Inappropriate dietary habits play a major role in the pathogenesis of obesity. Even in the US, a high calorie burger is available for one dollar where as a packet of salad is three times more expensive. Buying carbohydrate rich soda is much cheaper than buying natural water. Irony! In India, the problem is compounded by the fact that almost all traditional culinary is saturated with fat. The government should focus on reducing consumer costs for healthier foods, which will probably indirectly cut down health care costs, exponentially leading to a net savings.

Increasing physical activity is one of the other key components of this strategy. Similar guidelines exist across the two ends of the world. [2],[5],[6] None of them however, make it mandatory to use a health fitness center or a physical trainer specifically, as long the required duration and intensity of exercise is met. Rather, we should also focus on low cost 'innovative' ways of tackling the problem. An interesting editorial published by Unnikrishnan et al. about ways of dealing with obesity epidemic makes some important suggestions. [7] The authors mention low cost methods like walking, yoga, meditation and folk dances. Encouraging folk dances, which utilizes both upper limb and lower limb muscles, and lend them to aerobic exercise, like the vigorous bhangra, from the Punjab, may turn out to be the magic wand which can arrest the spread of obesity.

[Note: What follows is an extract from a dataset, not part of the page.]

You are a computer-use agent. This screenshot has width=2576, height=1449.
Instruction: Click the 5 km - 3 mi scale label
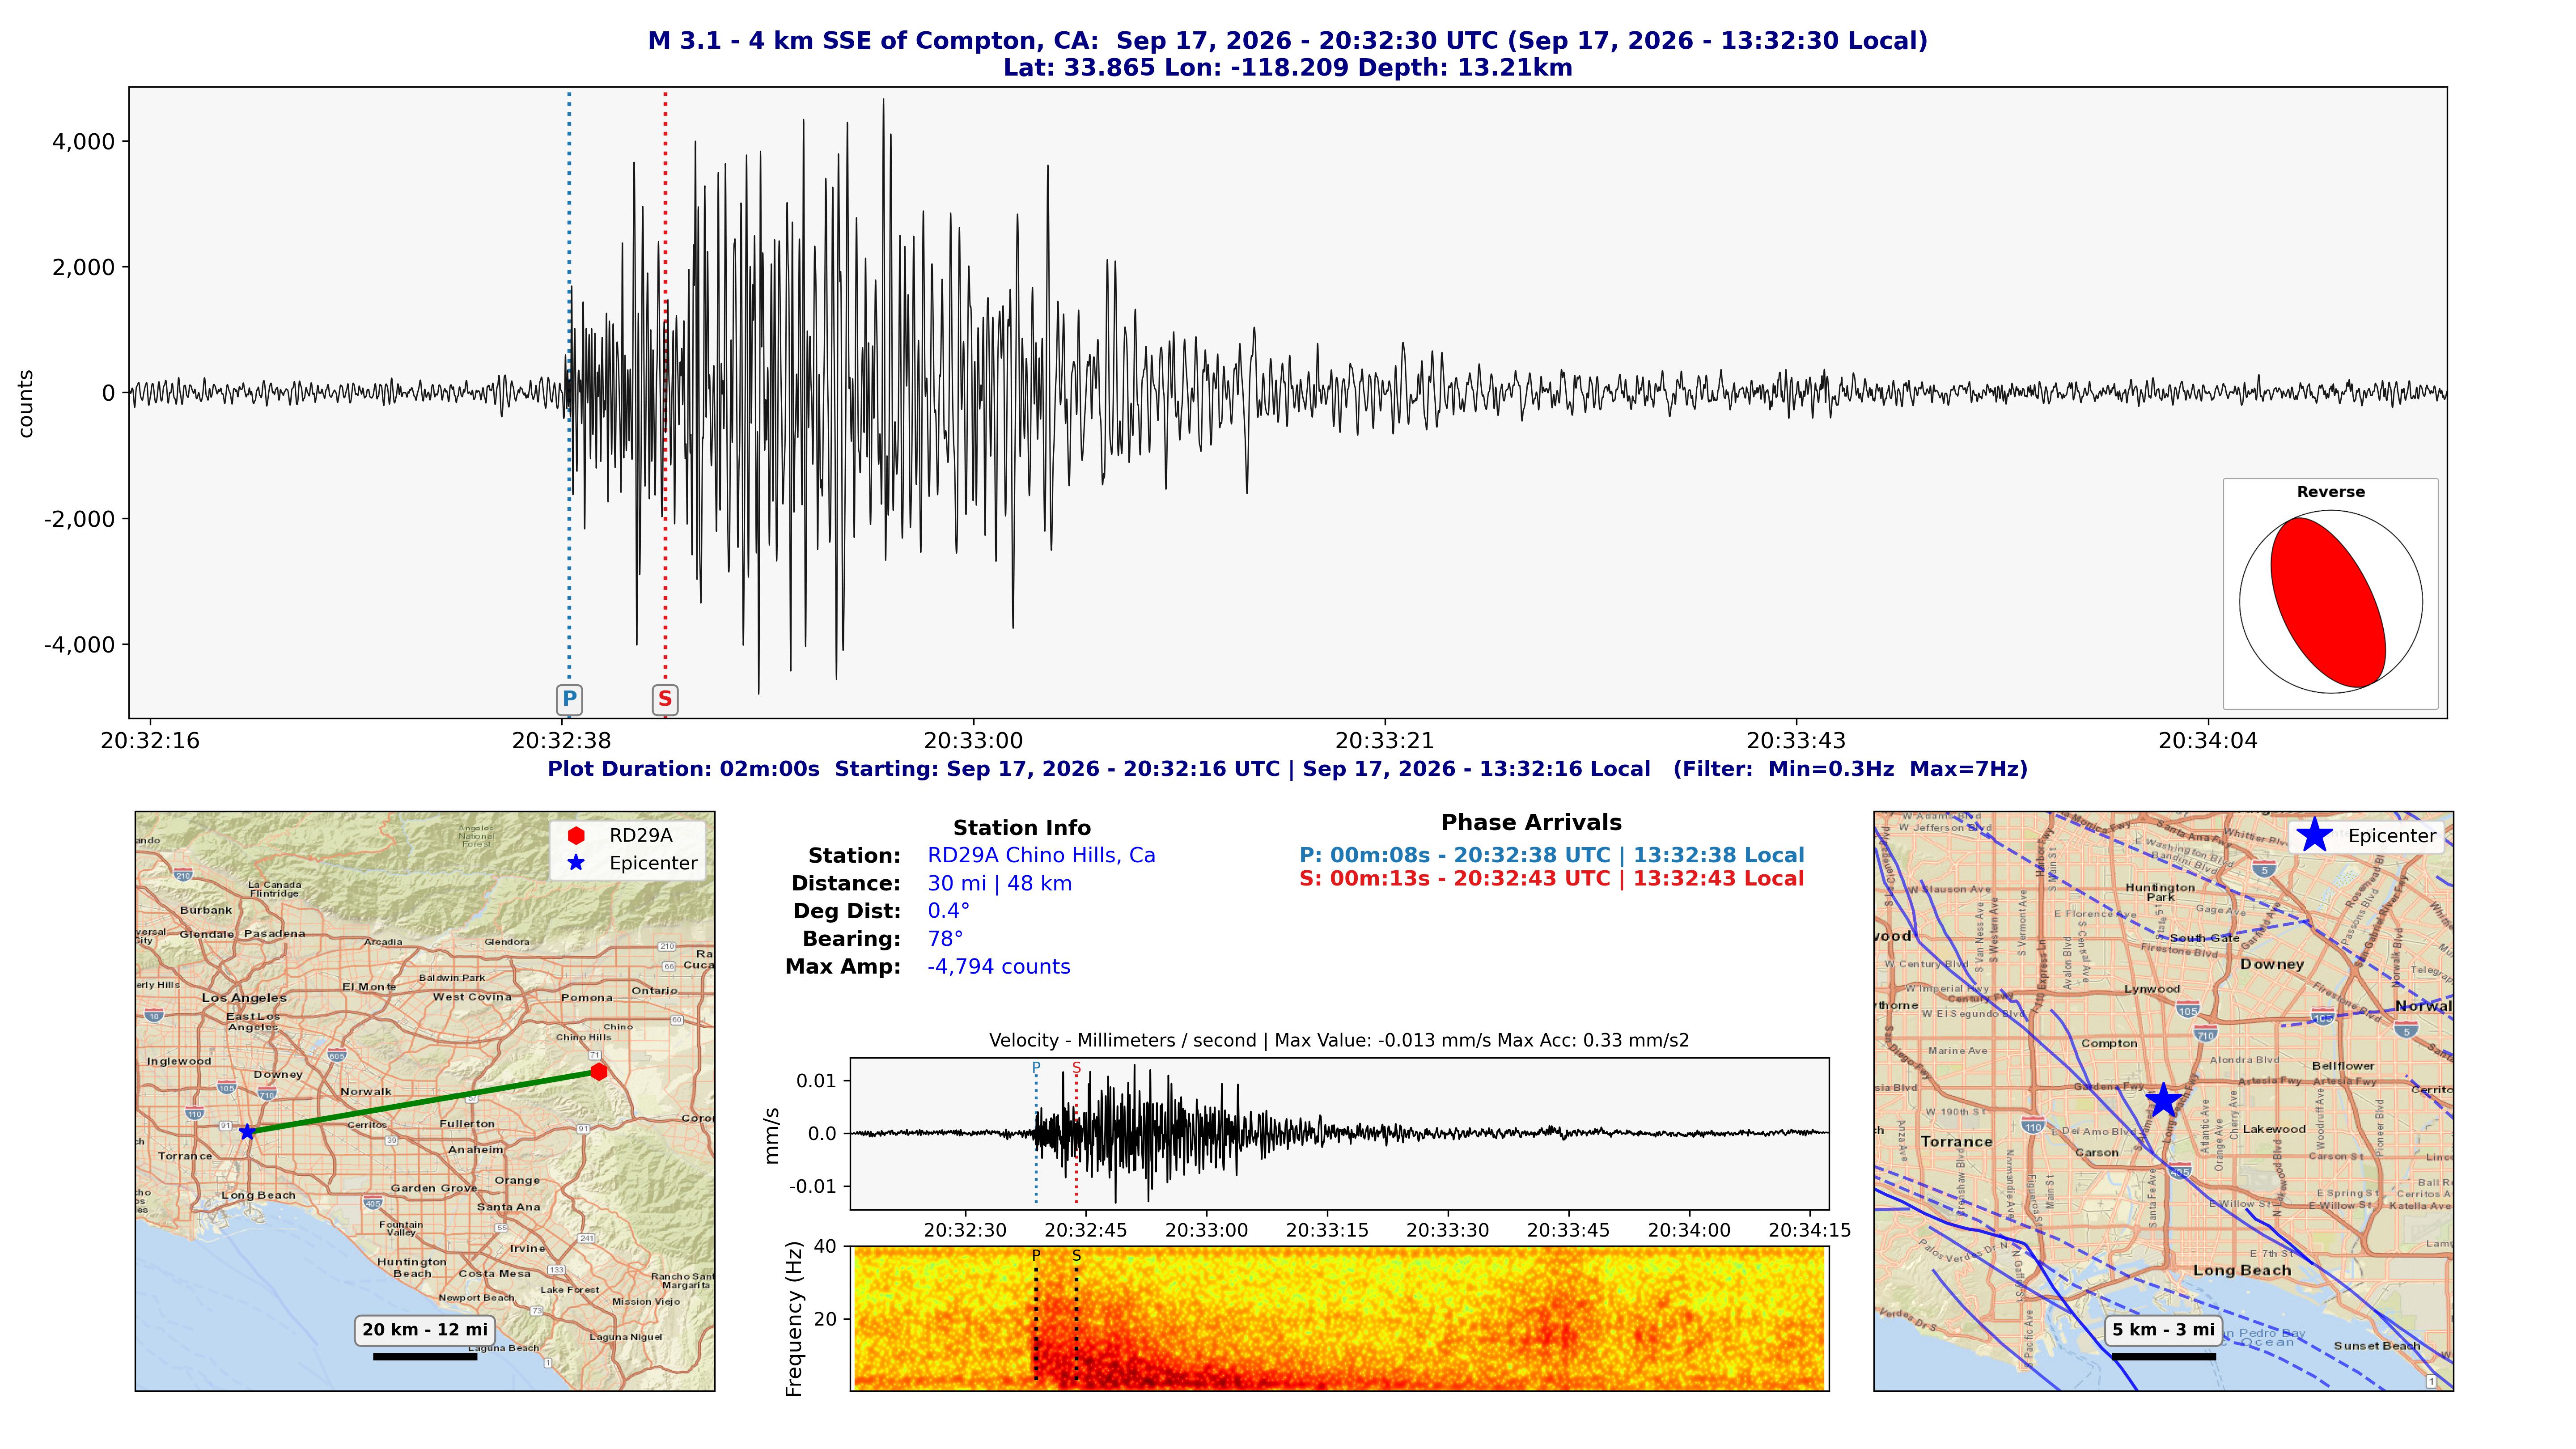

Obesity is a major health problem for developed and developing countries alike. Many cost effective ways are available to prevent and treat obesity, but they need to be popularized. Esteemed journals with wide circulation and impact like Indian Journal of Endocrinology and Metabolism should focus on spreading this message, and on improving their utility by continued research.

References

1Moyer VA; on behalf of the U.S. Preventive Services Task Force. Screening for and Management of Obesity in Adults: U.S. Preventive Services Task Force Recommendation Statement. Ann Intern Med 2012. [In Press]
2Misra A, Chowbey P, Makkar BM, Vikram NK, Wasir JS, Chadha D, et al. Consensus statement for diagnosis of obesity, abdominal obesity and the metabolic syndrome for Asian Indians and recommendations for physical activity, medical and surgical management. J Assoc Physicians India 2009;57:163-70.
3Jacob JJ, Isaac R. Behavioral therapy for management of obesity. Indian J Endocrinol Metab 2012;16:28-32.
4Moyer VA; on behalf of the U.S. Preventive Services Task Force. Behavioral Counseling Interventions to Promote a Healthful Diet and Physical Activity for Cardiovascular Disease Prevention in Adults : U0 .S. Preventive Services Task Force Recommendation Statement. Ann Intern Med 2012. [In Press]
5Health.Gov [Internet]. 2008 Physical activity guidelines for Americans; c2008. Available from :0 http://www.health.gov/paguidelines/pdf/paguide.pdf. [Last accessed on 2012 Jul 31].
6O'Donovan G, Blazevich AJ, Boreham C, Cooper AR, Crank H, Ekelund U, et al. The ABC of Physical Activity for Health : a0 consensus statement from the British Association of Sport and Exercise Sciences. J Sports Sci 2010;28:573-91.
7Unnikrishnan AG, Kalra S, Garg MK. Preventing obesity in India : W0 eighing the options. Indian J Endocrinol Metab 2012;16:4-6.